(Items from a dataset)
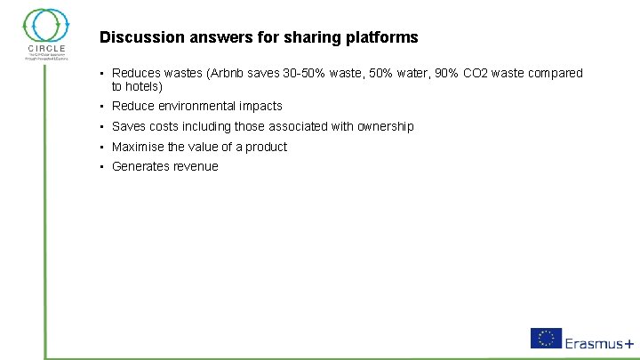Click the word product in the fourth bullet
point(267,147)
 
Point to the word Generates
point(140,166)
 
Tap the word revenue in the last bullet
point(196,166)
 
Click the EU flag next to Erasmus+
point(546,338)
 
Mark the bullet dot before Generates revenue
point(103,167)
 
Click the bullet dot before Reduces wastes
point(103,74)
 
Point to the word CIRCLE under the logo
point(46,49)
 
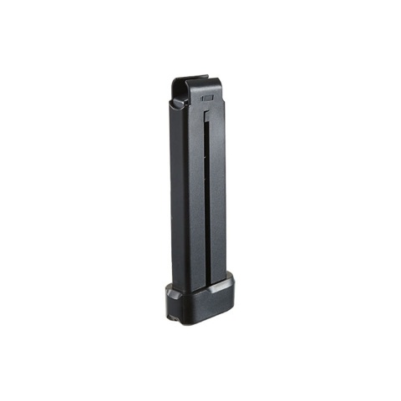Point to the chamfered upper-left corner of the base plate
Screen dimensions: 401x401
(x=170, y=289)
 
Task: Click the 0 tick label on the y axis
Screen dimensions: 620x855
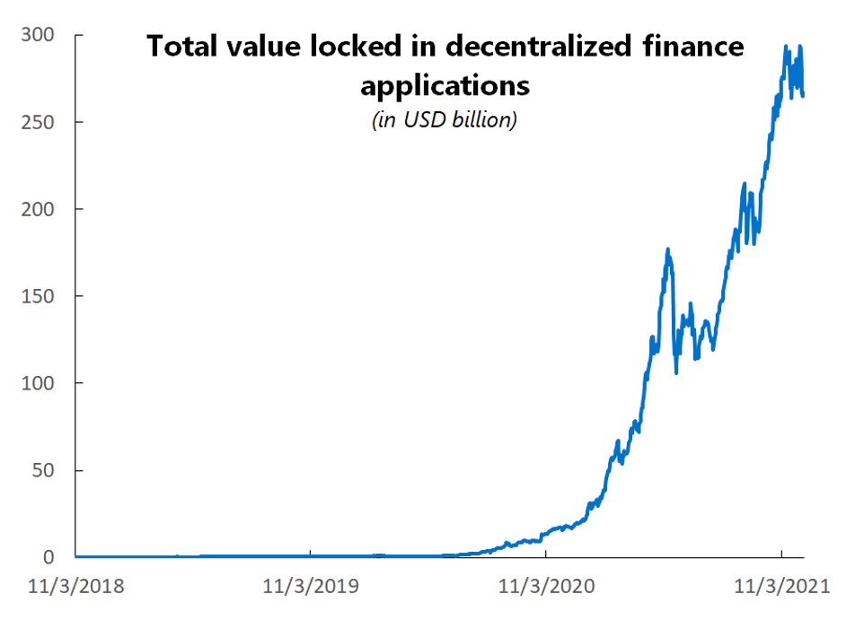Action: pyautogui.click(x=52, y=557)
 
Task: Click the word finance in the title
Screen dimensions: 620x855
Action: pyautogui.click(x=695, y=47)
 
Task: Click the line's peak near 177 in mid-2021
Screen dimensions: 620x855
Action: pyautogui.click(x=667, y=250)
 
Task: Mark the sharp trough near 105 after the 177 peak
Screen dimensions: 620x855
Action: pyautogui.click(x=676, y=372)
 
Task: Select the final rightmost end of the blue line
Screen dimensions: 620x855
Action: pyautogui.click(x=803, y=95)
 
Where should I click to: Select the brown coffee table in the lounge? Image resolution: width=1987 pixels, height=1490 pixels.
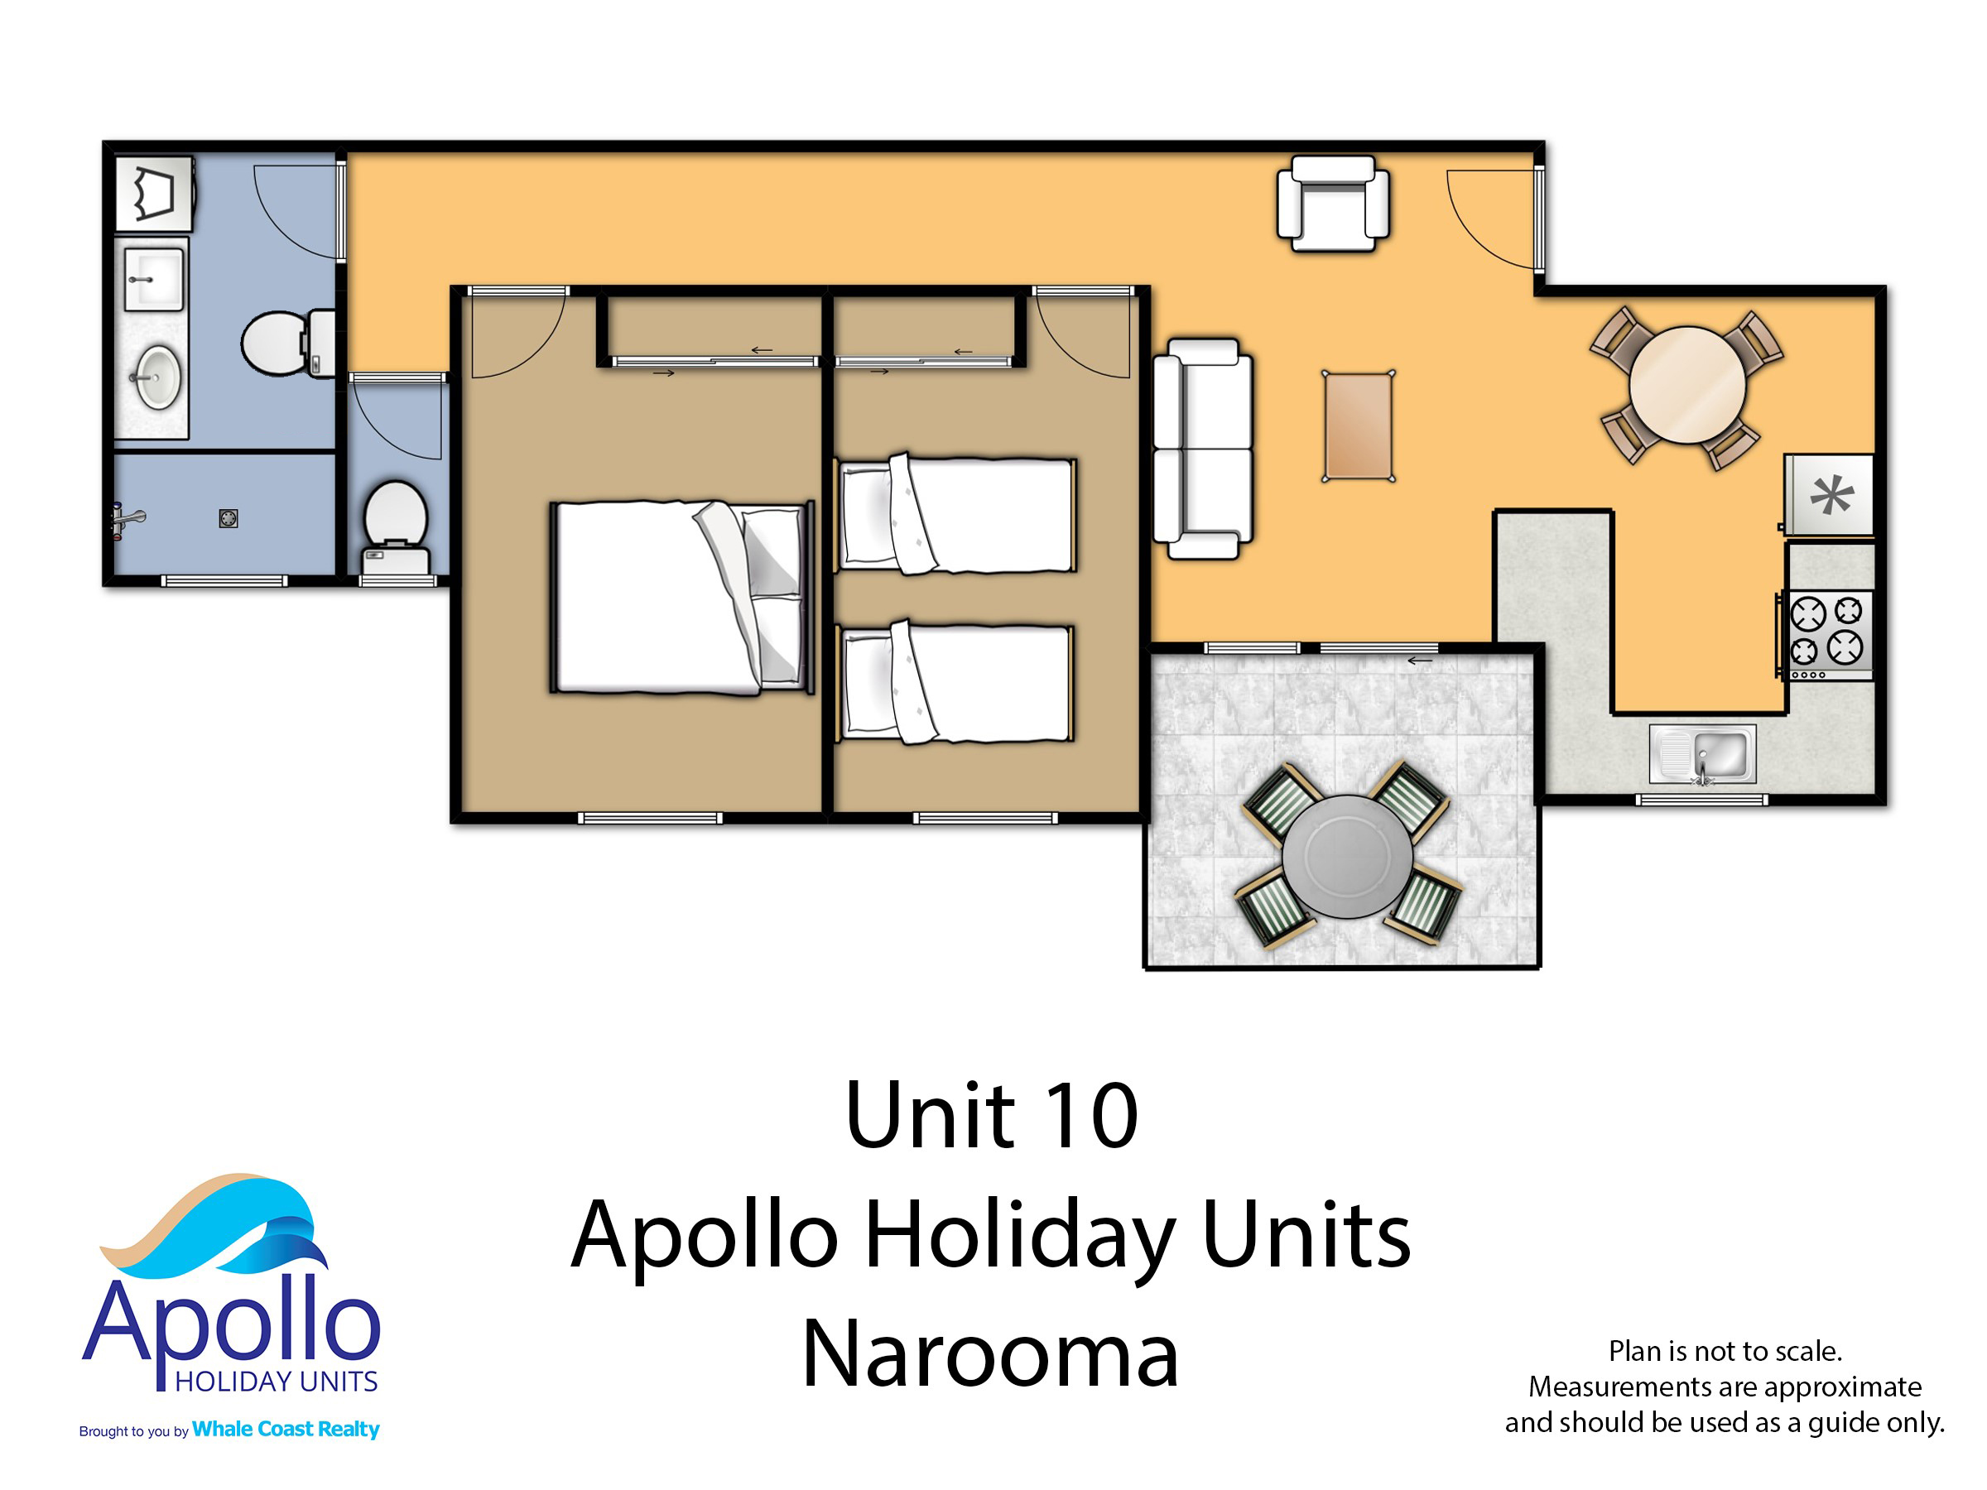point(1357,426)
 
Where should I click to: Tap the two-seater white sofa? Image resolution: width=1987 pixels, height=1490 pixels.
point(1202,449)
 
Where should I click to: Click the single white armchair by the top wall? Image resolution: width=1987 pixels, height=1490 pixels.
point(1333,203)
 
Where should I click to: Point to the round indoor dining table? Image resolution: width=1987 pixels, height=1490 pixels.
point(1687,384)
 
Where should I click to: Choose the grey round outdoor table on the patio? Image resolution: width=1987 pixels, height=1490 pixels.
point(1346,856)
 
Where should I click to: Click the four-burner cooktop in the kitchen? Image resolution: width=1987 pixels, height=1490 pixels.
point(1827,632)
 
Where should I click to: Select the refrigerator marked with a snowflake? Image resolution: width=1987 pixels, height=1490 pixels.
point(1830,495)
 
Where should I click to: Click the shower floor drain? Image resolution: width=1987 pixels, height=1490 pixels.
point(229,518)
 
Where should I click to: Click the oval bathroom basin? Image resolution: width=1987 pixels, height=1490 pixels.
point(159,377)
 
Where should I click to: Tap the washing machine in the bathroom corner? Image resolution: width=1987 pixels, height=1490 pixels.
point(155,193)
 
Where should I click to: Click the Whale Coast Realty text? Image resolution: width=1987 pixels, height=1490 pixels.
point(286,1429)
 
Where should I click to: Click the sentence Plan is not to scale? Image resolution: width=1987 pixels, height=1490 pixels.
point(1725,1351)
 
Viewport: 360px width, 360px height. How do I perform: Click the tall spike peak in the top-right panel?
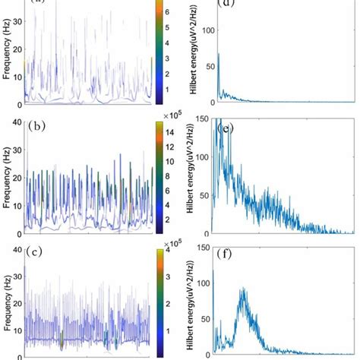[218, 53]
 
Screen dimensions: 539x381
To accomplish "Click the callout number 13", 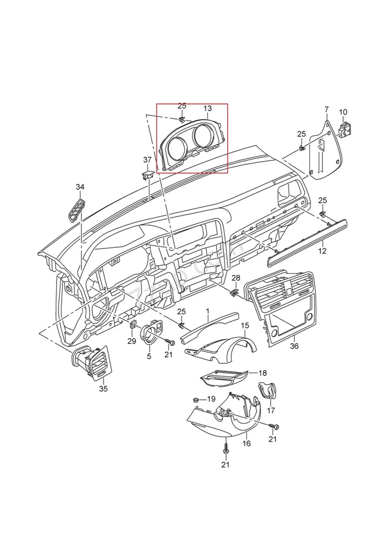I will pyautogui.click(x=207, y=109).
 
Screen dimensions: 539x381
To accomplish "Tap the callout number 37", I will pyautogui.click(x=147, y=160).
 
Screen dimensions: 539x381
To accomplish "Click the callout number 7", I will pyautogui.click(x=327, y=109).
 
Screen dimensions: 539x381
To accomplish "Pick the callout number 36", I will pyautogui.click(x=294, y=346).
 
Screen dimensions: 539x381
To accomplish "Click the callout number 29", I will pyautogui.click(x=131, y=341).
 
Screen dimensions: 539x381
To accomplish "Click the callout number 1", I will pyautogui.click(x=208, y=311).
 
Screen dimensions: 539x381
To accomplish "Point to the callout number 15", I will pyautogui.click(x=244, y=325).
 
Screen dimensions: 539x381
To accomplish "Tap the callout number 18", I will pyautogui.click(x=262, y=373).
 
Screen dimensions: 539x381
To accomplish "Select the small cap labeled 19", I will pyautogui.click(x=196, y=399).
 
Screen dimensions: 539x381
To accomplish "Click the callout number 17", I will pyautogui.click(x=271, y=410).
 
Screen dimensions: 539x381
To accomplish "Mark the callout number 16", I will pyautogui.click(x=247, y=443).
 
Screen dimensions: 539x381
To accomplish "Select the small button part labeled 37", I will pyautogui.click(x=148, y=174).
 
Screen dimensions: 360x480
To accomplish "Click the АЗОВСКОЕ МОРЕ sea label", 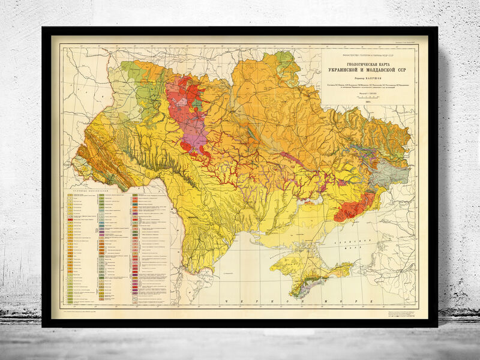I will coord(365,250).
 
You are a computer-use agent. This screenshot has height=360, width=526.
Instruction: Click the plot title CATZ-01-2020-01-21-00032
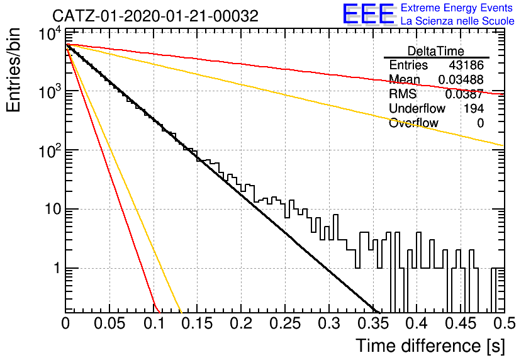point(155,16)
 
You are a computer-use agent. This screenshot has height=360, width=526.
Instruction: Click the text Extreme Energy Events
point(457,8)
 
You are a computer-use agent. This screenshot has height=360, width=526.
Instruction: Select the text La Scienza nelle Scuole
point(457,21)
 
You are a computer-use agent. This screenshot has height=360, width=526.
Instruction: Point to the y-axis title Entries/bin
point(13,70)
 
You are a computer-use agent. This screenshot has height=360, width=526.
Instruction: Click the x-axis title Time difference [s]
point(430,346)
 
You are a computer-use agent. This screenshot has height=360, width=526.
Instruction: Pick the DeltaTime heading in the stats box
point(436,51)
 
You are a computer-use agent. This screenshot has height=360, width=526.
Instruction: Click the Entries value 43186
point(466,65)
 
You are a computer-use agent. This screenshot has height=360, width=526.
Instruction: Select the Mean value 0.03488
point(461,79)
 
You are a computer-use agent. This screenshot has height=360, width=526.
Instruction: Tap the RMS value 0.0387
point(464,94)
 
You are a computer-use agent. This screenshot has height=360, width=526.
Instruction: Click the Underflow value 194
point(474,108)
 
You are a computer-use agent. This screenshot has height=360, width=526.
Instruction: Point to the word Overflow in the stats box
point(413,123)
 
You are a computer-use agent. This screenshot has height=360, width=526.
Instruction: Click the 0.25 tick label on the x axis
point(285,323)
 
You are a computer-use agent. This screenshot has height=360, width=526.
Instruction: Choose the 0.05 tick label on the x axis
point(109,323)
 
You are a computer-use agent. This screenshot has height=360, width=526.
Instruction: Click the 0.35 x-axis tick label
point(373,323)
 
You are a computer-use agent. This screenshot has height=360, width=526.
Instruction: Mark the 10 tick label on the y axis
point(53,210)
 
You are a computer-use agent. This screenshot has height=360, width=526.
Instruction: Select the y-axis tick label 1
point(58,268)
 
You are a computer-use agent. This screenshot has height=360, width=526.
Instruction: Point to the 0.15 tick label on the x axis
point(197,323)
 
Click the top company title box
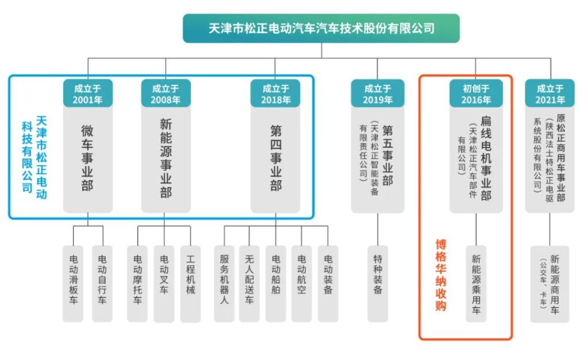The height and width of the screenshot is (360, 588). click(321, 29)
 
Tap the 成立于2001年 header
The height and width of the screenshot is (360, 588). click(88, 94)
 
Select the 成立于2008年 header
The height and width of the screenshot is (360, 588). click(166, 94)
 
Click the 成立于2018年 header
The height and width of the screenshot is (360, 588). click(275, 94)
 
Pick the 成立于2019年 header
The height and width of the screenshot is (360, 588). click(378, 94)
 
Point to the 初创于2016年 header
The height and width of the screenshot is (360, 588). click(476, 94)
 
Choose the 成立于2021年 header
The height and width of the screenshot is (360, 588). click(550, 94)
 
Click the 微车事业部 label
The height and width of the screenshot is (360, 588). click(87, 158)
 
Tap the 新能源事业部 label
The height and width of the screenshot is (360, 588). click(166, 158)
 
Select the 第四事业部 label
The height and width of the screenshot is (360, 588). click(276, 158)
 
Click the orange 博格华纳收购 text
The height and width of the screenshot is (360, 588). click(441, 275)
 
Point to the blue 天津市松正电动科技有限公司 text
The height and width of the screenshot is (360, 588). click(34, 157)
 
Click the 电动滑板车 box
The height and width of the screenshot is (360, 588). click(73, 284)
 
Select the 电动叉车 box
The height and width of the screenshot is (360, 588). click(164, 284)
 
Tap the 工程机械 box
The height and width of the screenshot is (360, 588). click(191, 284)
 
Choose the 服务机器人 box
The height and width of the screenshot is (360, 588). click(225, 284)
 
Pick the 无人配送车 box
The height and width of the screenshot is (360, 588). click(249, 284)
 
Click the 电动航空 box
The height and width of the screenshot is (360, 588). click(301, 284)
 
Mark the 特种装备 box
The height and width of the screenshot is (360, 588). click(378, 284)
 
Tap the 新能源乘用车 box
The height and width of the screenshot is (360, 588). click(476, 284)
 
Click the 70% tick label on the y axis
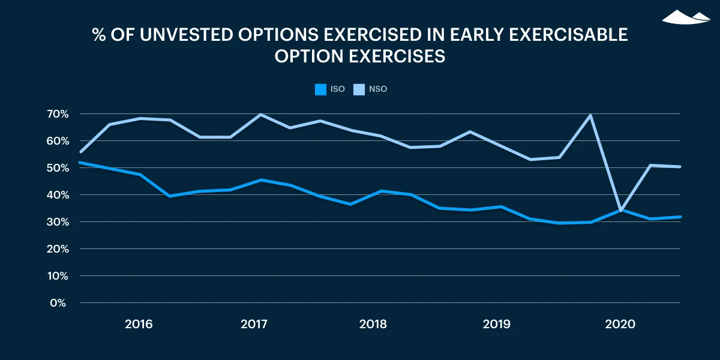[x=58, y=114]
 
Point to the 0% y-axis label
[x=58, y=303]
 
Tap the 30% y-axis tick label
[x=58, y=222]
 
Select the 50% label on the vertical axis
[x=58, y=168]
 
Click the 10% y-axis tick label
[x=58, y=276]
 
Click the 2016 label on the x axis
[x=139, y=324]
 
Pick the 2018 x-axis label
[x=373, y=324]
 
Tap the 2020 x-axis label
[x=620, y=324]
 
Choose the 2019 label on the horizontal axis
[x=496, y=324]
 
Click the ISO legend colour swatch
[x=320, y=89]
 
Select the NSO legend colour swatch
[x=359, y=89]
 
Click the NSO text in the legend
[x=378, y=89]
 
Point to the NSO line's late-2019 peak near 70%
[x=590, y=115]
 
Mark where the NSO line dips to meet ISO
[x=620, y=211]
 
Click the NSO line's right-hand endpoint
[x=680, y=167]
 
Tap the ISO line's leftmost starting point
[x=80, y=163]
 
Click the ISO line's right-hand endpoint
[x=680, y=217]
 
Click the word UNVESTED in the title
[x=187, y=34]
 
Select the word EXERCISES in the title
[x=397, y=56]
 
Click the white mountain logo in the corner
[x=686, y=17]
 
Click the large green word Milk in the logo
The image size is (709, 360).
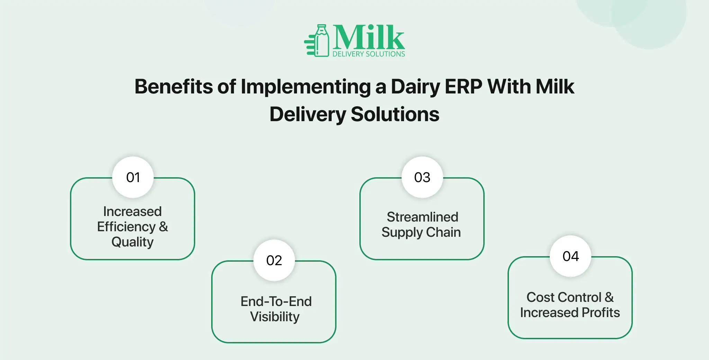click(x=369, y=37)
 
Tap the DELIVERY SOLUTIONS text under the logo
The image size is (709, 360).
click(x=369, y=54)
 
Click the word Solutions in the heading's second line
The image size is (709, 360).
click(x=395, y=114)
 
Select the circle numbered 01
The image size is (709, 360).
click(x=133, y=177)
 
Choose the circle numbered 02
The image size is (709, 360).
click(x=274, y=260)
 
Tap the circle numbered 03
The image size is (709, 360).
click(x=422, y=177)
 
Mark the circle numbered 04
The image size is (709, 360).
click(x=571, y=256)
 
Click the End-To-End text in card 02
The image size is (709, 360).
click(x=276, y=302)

### DIRECTIONS FOR THIS TASK
Rescale the items, starting with the line containing "Click the NSO line's right-hand endpoint" and going on through the line containing "click(x=422, y=177)". Write out every line again, requests included, but multiply each coordinate in the answers by 0.65 and round it to a whole number, with halves rounding up. Leave the pictures out.

### IN RESPONSE
Click the NSO line's right-hand endpoint
[x=442, y=109]
 
Tap the ISO line's leftmost starting point
[x=52, y=106]
 
Click the ISO line's right-hand endpoint
[x=442, y=141]
 
Click the word UNVESTED in the title
[x=122, y=22]
 
Select the word EXERCISES in the title
[x=258, y=36]
 
Click the white mountain logo in the corner
[x=446, y=11]
 
Click the large green word Milk in the logo
The image size is (709, 360).
click(x=240, y=24)
 
Tap the DELIVERY SOLUTIONS text under the logo
The image size is (709, 360).
click(x=240, y=35)
 
Click the word Solutions in the heading's second line
The image size is (709, 360).
click(x=257, y=74)
 
Select the circle numbered 01
The image size is (709, 360).
click(x=86, y=115)
 
Choose the circle numbered 02
The image size is (709, 360).
click(x=178, y=169)
 
Tap the circle numbered 03
The image size is (709, 360).
click(x=274, y=115)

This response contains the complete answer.